§ **EXTRACT**
--- begin ---
In computer science, a deterministic algorithm is an algorithm that, given a particular input, will always produce the same output, with the underlying machine always passing through the same sequence of states. Deterministic algorithms are by far the most studied and familiar kind of algorithm, as well as one of the most practical, since they can be run on real machines efficiently.

Formally, a deterministic algorithm computes a mathematical function; a function has a unique value for any input in its domain, and the algorithm is a process that produces this particular value as output.

Formal definition

Deterministic algorithms can be defined in terms of a state machine: a state describes what a machine is doing at a particular instant in time. State machines pass in a discrete manner from one state to another. Just after we enter the input, the machine is in its initial state or start state. If the machine is deterministic, this means that from this point onwards, its current state determines what its next state will be; its course through the set of states is predetermined. Note that a machine can be deterministic and still never stop or finish, and therefore fail to deliver a result.

Examples of particular abstract machines which are deterministic include the deterministic Turing machine and deterministic finite automaton.
--- end ---
§ **JOBS**
[A] List every type of abstract machine named in the text on deterministic algorithms.
[B] Carry on the text about deterministic algorithms from the point where it ends.

§ **MATERIAL**
--- begin ---
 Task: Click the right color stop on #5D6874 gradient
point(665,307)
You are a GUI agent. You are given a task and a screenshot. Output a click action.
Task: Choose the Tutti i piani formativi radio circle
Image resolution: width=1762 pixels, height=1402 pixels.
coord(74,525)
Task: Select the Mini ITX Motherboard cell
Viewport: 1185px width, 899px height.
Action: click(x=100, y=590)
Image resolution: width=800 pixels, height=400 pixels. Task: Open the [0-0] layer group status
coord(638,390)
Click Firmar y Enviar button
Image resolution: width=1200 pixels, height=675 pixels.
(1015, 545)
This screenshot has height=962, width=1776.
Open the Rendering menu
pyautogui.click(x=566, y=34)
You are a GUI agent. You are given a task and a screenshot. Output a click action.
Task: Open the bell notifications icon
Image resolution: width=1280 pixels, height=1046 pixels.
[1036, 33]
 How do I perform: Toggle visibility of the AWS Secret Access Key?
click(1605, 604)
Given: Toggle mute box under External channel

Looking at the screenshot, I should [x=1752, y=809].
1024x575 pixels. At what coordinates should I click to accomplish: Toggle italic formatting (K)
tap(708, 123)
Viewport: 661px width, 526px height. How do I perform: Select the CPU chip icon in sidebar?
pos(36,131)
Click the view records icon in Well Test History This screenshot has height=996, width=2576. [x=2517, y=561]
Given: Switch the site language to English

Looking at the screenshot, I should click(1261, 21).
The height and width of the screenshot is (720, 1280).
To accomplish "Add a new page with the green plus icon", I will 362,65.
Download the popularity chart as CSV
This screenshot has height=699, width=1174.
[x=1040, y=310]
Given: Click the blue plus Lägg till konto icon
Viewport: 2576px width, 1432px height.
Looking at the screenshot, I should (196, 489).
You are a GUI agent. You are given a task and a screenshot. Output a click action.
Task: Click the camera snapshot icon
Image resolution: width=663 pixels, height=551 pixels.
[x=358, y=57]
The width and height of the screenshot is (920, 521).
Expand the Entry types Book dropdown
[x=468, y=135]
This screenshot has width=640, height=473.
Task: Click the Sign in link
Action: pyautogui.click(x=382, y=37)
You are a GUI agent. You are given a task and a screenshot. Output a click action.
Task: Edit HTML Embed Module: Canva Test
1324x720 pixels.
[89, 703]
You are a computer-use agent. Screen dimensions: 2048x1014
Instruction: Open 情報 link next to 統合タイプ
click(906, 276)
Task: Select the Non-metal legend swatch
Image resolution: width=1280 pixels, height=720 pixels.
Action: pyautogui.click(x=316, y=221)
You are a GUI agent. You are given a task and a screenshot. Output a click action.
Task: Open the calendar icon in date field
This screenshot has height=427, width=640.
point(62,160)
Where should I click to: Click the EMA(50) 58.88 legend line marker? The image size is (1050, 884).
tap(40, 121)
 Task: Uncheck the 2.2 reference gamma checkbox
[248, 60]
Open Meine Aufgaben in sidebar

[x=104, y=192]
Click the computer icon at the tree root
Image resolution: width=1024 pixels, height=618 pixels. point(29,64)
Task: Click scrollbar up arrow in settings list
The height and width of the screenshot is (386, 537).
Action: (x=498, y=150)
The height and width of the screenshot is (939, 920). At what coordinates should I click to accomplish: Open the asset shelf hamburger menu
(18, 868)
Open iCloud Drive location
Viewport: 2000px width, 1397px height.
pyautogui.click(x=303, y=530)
--- end ---
§ **RESPONSES TO THE TASKS**
[A] state machine, deterministic Turing machine, deterministic finite automaton

[B]
Non-deterministic algorithms

A variety of factors can cause an algorithm to behave in a way which is not deterministic, or non-deterministic:

  • If it uses an external state other than the input, such as user input, a global variable, a hardware timer value, a random value, or stored disk data.
  • If it operates in a way that is timing-sensitive, for example, if it has multiple processors writing to the same data at the same time. In this case, the precise order in which each processor writes its data will affect the result.
  • If a hardware error causes its state to change in an unexpected way.

Although real programs are rarely purely deterministic, it is easier for humans as well as other programs to reason about programs that are. For this reason, most programming languages and especially functional programming languages make an effort to prevent the above events from happening except under controlled conditions.

The prevalence of multi-core processors has resulted in a surge of interest in determinism in parallel programming and challenges of non-determinism have been well documented.[1][2] A number of tools to help deal with the challenges have been proposed[3][4][5][6] to deal with deadlocks and race conditions.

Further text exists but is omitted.